---------- INFORMATION SUPPLIED
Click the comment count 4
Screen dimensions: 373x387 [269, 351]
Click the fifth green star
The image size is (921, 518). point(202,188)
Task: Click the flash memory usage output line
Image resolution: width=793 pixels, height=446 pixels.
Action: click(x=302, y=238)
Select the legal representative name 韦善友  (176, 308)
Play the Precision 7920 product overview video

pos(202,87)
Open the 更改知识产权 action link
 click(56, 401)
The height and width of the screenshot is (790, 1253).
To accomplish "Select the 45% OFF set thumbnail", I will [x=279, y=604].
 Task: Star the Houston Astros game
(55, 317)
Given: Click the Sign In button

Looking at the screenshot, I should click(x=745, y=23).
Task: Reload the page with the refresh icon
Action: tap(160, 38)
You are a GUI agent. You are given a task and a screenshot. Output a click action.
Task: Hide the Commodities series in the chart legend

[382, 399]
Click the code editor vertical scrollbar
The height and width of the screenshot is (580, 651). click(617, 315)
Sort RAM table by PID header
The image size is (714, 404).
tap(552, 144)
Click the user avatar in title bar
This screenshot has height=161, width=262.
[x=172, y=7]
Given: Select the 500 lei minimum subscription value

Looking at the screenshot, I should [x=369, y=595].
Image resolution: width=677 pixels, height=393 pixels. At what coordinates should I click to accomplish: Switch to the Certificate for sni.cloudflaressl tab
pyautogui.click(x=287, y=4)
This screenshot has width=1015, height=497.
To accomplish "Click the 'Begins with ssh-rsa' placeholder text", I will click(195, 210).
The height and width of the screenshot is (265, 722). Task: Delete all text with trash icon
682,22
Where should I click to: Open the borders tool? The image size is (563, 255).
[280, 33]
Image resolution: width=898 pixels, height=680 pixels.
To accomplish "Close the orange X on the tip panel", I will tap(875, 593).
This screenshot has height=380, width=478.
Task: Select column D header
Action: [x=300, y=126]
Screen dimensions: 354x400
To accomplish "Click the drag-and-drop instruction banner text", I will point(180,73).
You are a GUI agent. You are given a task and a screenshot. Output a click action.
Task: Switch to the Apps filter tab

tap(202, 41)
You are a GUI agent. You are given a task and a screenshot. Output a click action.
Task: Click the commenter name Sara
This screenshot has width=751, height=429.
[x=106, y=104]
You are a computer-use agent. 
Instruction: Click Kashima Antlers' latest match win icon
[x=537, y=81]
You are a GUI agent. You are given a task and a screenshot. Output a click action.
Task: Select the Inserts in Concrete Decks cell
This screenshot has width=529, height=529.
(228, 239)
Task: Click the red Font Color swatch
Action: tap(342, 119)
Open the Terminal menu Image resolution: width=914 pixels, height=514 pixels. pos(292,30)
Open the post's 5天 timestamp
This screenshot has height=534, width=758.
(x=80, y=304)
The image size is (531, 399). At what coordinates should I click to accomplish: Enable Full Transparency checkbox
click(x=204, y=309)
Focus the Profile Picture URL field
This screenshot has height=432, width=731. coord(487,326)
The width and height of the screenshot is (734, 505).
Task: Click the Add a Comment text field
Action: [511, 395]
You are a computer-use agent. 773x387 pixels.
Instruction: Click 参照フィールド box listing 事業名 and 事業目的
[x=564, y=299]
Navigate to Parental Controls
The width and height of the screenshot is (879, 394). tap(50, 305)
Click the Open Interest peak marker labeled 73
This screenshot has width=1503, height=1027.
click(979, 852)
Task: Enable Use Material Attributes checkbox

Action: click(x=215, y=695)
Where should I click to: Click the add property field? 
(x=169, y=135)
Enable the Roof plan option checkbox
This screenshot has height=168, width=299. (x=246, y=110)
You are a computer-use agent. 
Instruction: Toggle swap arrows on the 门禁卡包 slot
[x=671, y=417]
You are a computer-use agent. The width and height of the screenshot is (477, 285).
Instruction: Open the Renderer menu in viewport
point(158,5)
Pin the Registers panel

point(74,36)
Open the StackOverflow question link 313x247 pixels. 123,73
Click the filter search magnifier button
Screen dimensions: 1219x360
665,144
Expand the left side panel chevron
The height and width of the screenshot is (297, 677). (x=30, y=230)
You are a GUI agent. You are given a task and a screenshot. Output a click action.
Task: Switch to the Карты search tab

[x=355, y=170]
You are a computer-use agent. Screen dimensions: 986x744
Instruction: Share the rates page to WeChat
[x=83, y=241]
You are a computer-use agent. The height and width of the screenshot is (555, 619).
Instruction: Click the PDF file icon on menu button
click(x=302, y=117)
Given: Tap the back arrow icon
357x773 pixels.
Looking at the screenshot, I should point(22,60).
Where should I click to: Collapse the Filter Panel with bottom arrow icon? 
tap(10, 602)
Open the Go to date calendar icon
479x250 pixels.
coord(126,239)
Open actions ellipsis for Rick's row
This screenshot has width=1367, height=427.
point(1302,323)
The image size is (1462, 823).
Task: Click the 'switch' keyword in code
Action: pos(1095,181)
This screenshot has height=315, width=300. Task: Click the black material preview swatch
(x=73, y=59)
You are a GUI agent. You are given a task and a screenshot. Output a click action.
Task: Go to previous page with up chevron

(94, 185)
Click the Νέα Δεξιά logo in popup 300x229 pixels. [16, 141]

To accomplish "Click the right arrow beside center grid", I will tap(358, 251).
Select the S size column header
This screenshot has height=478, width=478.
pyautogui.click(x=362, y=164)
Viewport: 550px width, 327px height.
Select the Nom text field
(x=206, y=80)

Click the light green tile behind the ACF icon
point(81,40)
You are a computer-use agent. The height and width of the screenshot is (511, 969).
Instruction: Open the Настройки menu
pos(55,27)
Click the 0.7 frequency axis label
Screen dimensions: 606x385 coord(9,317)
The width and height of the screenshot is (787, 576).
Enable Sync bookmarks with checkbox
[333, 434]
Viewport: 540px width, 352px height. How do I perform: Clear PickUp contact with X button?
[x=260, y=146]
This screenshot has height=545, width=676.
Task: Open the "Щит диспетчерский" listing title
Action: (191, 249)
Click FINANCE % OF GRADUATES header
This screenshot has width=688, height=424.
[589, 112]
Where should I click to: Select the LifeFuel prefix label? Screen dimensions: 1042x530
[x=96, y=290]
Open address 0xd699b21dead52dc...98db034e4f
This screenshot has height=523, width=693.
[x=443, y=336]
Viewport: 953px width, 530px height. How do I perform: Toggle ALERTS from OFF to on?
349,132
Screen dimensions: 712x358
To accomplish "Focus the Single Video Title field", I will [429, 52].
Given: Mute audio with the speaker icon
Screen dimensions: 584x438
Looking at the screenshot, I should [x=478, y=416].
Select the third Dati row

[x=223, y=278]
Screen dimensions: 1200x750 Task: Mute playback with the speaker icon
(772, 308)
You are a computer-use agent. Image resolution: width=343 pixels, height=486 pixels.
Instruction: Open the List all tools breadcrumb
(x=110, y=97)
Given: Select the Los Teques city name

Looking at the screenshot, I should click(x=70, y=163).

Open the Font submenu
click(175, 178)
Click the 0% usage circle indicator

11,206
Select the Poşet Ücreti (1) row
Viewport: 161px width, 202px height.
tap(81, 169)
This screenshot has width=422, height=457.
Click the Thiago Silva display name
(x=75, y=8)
--------------------
### TASK
Set the whole listing down, word for word.

### RESULT OF THIS TASK
Click the comment count 4
Screen dimensions: 373x387 [269, 351]
Click the fifth green star
The image size is (921, 518). point(202,188)
Task: Click the flash memory usage output line
Image resolution: width=793 pixels, height=446 pixels.
Action: click(x=302, y=238)
Select the legal representative name 韦善友  (176, 308)
Play the Precision 7920 product overview video

pos(202,87)
Open the 更改知识产权 action link
 click(56, 401)
The height and width of the screenshot is (790, 1253).
To accomplish "Select the 45% OFF set thumbnail", I will [x=279, y=604].
 Task: Star the Houston Astros game
(55, 317)
Given: Click the Sign In button

Looking at the screenshot, I should click(x=745, y=23).
Task: Reload the page with the refresh icon
Action: tap(160, 38)
You are a GUI agent. You are given a task and a screenshot. Output a click action.
Task: Hide the Commodities series in the chart legend

[382, 399]
Click the code editor vertical scrollbar
The height and width of the screenshot is (580, 651). click(617, 315)
Sort RAM table by PID header
The image size is (714, 404).
tap(552, 144)
Click the user avatar in title bar
This screenshot has height=161, width=262.
[x=172, y=7]
Given: Select the 500 lei minimum subscription value

Looking at the screenshot, I should [x=369, y=595].
Image resolution: width=677 pixels, height=393 pixels. At what coordinates should I click to accomplish: Switch to the Certificate for sni.cloudflaressl tab
pyautogui.click(x=287, y=4)
This screenshot has width=1015, height=497.
To accomplish "Click the 'Begins with ssh-rsa' placeholder text", I will click(195, 210).
The height and width of the screenshot is (265, 722). Task: Delete all text with trash icon
682,22
Where should I click to: Open the borders tool? The image size is (563, 255).
[280, 33]
Image resolution: width=898 pixels, height=680 pixels.
To accomplish "Close the orange X on the tip panel", I will tap(875, 593).
This screenshot has height=380, width=478.
Task: Select column D header
Action: [x=300, y=126]
Screen dimensions: 354x400
To accomplish "Click the drag-and-drop instruction banner text", I will point(180,73).
You are a GUI agent. You are given a task and a screenshot. Output a click action.
Task: Switch to the Apps filter tab

tap(202, 41)
You are a GUI agent. You are given a task and a screenshot. Output a click action.
Task: Click the commenter name Sara
This screenshot has width=751, height=429.
[x=106, y=104]
You are a computer-use agent. 
Instruction: Click Kashima Antlers' latest match win icon
[x=537, y=81]
You are a GUI agent. You are given a task and a screenshot. Output a click action.
Task: Select the Inserts in Concrete Decks cell
This screenshot has width=529, height=529.
(228, 239)
Task: Click the red Font Color swatch
Action: tap(342, 119)
Open the Terminal menu Image resolution: width=914 pixels, height=514 pixels. pos(292,30)
Open the post's 5天 timestamp
This screenshot has height=534, width=758.
(x=80, y=304)
The image size is (531, 399). At what coordinates should I click to accomplish: Enable Full Transparency checkbox
click(x=204, y=309)
Focus the Profile Picture URL field
This screenshot has height=432, width=731. coord(487,326)
The width and height of the screenshot is (734, 505).
Task: Click the Add a Comment text field
Action: [511, 395]
You are a computer-use agent. 773x387 pixels.
Instruction: Click 参照フィールド box listing 事業名 and 事業目的
[x=564, y=299]
Navigate to Parental Controls
The width and height of the screenshot is (879, 394). tap(50, 305)
Click the Open Interest peak marker labeled 73
This screenshot has width=1503, height=1027.
click(979, 852)
Task: Enable Use Material Attributes checkbox

Action: click(x=215, y=695)
Where should I click to: Click the add property field? 
(x=169, y=135)
Enable the Roof plan option checkbox
This screenshot has height=168, width=299. (x=246, y=110)
You are a computer-use agent. 
Instruction: Toggle swap arrows on the 门禁卡包 slot
[x=671, y=417]
You are a computer-use agent. The width and height of the screenshot is (477, 285).
Instruction: Open the Renderer menu in viewport
point(158,5)
Pin the Registers panel

point(74,36)
Open the StackOverflow question link 313x247 pixels. 123,73
Click the filter search magnifier button
Screen dimensions: 1219x360
665,144
Expand the left side panel chevron
The height and width of the screenshot is (297, 677). (x=30, y=230)
You are a GUI agent. You are given a task and a screenshot. Output a click action.
Task: Switch to the Карты search tab

[x=355, y=170]
You are a computer-use agent. Screen dimensions: 986x744
Instruction: Share the rates page to WeChat
[x=83, y=241]
You are a computer-use agent. The height and width of the screenshot is (555, 619).
Instruction: Click the PDF file icon on menu button
click(x=302, y=117)
Given: Tap the back arrow icon
357x773 pixels.
Looking at the screenshot, I should point(22,60).
Where should I click to: Collapse the Filter Panel with bottom arrow icon? 
tap(10, 602)
Open the Go to date calendar icon
479x250 pixels.
coord(126,239)
Open actions ellipsis for Rick's row
This screenshot has width=1367, height=427.
point(1302,323)
The image size is (1462, 823).
Task: Click the 'switch' keyword in code
Action: pos(1095,181)
This screenshot has height=315, width=300. Task: Click the black material preview swatch
(x=73, y=59)
You are a GUI agent. You are given a task and a screenshot. Output a click action.
Task: Go to previous page with up chevron

(94, 185)
Click the Νέα Δεξιά logo in popup 300x229 pixels. [16, 141]

To accomplish "Click the right arrow beside center grid", I will tap(358, 251).
Select the S size column header
This screenshot has height=478, width=478.
pyautogui.click(x=362, y=164)
Viewport: 550px width, 327px height.
Select the Nom text field
(x=206, y=80)

Click the light green tile behind the ACF icon
point(81,40)
You are a computer-use agent. The height and width of the screenshot is (511, 969).
Instruction: Open the Настройки menu
pos(55,27)
Click the 0.7 frequency axis label
Screen dimensions: 606x385 coord(9,317)
The width and height of the screenshot is (787, 576).
Enable Sync bookmarks with checkbox
[333, 434]
Viewport: 540px width, 352px height. How do I perform: Clear PickUp contact with X button?
[x=260, y=146]
This screenshot has height=545, width=676.
Task: Open the "Щит диспетчерский" listing title
Action: (191, 249)
Click FINANCE % OF GRADUATES header
This screenshot has width=688, height=424.
[589, 112]
Where should I click to: Select the LifeFuel prefix label? Screen dimensions: 1042x530
[x=96, y=290]
Open address 0xd699b21dead52dc...98db034e4f
This screenshot has height=523, width=693.
[x=443, y=336]
Viewport: 953px width, 530px height. How do I perform: Toggle ALERTS from OFF to on?
349,132
Screen dimensions: 712x358
To accomplish "Focus the Single Video Title field", I will [429, 52].
Given: Mute audio with the speaker icon
Screen dimensions: 584x438
Looking at the screenshot, I should [x=478, y=416].
Select the third Dati row

[x=223, y=278]
Screen dimensions: 1200x750 Task: Mute playback with the speaker icon
(772, 308)
You are a computer-use agent. Image resolution: width=343 pixels, height=486 pixels.
Instruction: Open the List all tools breadcrumb
(x=110, y=97)
Given: Select the Los Teques city name

Looking at the screenshot, I should click(x=70, y=163).

Open the Font submenu
click(175, 178)
Click the 0% usage circle indicator

11,206
Select the Poşet Ücreti (1) row
Viewport: 161px width, 202px height.
tap(81, 169)
This screenshot has width=422, height=457.
Click the Thiago Silva display name
(x=75, y=8)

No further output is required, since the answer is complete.